— WHAT TO WORK ON —
Lines from the top of the entries through the line that has "100 $ reward" must be duplicated exactly, and no others.

Stored data:
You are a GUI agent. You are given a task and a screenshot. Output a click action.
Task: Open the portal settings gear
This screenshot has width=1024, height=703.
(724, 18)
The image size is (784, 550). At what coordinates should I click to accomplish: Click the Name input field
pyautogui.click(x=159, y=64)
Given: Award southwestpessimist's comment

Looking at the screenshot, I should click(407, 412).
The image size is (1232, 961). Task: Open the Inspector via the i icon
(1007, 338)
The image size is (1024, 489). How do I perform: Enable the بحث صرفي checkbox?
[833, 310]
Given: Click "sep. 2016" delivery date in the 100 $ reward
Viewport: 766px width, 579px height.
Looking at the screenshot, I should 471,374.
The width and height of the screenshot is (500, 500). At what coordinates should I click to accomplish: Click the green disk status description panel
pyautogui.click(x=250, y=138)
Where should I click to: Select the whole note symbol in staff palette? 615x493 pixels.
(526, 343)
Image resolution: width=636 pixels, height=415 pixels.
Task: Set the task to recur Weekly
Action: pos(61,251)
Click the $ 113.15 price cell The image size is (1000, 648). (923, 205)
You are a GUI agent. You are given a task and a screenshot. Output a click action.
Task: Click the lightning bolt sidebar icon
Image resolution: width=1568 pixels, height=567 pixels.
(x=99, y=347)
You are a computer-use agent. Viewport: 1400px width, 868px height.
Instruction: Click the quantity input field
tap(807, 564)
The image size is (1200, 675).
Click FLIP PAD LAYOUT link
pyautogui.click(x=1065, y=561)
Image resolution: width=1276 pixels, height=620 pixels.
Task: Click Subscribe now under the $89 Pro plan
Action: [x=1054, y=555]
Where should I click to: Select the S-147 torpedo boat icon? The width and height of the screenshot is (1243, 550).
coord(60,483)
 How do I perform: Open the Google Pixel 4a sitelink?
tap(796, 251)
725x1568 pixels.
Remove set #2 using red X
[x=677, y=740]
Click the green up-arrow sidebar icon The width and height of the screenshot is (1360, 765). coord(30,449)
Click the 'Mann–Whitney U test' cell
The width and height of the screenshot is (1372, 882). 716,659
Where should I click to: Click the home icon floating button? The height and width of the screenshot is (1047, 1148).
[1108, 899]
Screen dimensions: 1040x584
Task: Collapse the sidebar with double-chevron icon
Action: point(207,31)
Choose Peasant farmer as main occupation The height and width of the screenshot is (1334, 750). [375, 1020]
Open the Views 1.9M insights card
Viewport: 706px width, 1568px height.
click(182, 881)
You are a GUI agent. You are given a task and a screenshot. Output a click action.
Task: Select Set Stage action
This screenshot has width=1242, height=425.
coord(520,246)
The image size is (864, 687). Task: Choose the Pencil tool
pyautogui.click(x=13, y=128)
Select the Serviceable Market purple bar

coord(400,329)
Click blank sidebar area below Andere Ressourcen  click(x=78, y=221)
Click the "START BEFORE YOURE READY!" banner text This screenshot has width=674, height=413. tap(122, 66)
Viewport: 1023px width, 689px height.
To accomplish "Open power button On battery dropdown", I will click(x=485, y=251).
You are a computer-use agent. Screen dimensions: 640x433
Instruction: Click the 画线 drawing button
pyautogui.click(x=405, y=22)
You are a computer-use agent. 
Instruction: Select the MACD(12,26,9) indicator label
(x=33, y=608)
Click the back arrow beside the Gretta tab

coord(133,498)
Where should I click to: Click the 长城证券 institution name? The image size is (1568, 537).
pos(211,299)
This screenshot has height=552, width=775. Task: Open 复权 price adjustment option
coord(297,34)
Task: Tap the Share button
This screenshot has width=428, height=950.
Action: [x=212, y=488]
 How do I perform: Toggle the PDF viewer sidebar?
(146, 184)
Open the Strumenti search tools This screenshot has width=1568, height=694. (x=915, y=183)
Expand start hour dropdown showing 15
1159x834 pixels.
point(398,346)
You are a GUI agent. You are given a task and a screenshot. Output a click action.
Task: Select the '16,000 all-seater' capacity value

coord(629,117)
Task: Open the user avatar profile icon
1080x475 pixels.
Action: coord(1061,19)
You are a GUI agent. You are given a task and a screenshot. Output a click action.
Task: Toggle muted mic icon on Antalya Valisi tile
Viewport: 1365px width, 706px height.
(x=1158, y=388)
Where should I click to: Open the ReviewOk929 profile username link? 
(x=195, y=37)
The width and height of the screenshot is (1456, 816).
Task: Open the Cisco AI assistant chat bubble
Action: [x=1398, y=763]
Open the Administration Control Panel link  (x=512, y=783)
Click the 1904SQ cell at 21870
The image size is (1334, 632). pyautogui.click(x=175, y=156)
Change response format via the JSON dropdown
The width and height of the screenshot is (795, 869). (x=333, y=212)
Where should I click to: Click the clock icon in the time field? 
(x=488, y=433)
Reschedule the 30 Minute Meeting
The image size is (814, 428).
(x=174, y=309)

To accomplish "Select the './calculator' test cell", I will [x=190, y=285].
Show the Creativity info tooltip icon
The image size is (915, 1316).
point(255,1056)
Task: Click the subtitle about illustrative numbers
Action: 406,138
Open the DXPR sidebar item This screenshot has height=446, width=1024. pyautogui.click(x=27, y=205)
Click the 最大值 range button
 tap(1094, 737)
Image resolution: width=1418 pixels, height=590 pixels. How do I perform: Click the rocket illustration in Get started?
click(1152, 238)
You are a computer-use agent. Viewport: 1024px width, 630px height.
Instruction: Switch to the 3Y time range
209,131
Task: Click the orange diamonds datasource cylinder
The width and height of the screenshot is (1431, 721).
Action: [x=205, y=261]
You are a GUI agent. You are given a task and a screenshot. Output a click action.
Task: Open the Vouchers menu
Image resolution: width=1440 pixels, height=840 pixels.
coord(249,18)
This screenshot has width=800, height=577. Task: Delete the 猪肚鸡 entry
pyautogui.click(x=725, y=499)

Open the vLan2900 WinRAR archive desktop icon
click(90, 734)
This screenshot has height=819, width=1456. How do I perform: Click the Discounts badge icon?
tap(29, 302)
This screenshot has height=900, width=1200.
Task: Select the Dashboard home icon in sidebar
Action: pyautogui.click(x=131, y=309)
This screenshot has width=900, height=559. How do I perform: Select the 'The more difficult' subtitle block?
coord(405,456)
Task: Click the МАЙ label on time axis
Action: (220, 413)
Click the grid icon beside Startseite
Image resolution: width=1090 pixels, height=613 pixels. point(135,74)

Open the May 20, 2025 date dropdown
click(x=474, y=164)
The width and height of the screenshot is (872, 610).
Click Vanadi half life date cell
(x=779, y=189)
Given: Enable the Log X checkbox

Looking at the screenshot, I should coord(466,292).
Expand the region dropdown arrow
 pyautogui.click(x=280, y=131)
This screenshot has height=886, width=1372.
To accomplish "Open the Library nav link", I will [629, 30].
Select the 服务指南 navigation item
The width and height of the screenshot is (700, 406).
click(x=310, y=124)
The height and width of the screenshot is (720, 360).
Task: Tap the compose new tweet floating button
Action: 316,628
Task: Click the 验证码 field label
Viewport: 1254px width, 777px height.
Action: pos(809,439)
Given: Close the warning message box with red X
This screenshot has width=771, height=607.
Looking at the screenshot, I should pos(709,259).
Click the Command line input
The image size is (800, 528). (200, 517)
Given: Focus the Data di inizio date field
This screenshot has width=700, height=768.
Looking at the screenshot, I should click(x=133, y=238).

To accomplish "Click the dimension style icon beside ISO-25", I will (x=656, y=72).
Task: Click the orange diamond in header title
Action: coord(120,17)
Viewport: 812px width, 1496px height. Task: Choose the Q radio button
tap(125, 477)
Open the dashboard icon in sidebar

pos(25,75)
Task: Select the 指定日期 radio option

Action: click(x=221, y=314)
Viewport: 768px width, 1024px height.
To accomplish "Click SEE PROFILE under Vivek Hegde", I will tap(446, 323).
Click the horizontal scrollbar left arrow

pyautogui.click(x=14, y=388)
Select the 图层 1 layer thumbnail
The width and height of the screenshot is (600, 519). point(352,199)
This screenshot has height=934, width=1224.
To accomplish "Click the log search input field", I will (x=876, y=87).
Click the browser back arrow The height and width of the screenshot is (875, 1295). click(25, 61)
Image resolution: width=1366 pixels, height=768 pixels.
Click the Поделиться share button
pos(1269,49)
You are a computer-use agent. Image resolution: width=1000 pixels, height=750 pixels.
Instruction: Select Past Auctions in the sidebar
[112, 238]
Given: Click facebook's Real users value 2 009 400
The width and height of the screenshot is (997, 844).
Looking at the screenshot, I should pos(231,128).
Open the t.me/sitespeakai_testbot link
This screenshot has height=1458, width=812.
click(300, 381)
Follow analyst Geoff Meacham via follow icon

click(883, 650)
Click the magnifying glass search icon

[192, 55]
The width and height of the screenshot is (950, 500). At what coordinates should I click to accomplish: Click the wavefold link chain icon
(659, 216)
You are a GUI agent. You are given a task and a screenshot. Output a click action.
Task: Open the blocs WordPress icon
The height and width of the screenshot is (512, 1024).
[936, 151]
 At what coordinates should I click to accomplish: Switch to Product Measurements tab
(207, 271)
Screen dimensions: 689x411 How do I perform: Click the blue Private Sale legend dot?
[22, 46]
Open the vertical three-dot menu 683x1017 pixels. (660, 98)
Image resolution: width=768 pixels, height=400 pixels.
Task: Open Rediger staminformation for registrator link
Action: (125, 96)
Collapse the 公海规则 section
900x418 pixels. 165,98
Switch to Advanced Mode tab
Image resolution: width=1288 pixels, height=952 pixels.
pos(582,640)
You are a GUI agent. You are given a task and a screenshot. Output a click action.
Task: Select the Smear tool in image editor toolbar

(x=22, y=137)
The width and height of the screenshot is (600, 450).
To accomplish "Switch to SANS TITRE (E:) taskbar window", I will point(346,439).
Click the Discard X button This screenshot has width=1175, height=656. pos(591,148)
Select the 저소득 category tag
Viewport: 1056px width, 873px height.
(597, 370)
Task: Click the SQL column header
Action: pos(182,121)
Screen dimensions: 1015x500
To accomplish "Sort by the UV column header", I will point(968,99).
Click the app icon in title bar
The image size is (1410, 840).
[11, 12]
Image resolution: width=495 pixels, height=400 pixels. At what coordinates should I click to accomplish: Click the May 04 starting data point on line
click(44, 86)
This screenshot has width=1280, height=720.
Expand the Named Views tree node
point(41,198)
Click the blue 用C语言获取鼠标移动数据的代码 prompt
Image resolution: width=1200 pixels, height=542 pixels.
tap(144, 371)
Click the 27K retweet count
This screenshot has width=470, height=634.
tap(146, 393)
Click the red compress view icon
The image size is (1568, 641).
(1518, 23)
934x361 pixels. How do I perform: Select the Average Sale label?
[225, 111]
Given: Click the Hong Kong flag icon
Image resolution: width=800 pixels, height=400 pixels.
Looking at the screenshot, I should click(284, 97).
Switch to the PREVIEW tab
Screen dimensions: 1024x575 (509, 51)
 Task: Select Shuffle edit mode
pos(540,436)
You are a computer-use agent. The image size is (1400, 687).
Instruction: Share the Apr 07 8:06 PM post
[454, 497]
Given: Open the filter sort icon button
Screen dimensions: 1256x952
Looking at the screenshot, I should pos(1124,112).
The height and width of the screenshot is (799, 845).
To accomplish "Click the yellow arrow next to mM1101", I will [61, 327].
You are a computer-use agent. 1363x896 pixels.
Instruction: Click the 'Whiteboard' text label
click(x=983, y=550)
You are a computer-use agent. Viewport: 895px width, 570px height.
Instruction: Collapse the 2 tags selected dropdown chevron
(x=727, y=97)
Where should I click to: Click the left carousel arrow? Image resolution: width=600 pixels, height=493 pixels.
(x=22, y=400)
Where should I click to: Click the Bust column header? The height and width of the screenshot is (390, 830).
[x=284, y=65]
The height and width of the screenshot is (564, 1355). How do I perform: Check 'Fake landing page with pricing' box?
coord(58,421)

— OUTPUT OF THE TASK —
You are a GUI agent. You are given a task and a screenshot. Output a click action.
Task: Open the portal settings gear
This screenshot has width=1024, height=703.
(724, 18)
The image size is (784, 550). At what coordinates should I click to accomplish: Click the Name input field
pyautogui.click(x=159, y=64)
Given: Award southwestpessimist's comment

Looking at the screenshot, I should click(407, 412).
The image size is (1232, 961). Task: Open the Inspector via the i icon
(1007, 338)
The image size is (1024, 489). How do I perform: Enable the بحث صرفي checkbox?
[833, 310]
Given: Click "sep. 2016" delivery date in the 100 $ reward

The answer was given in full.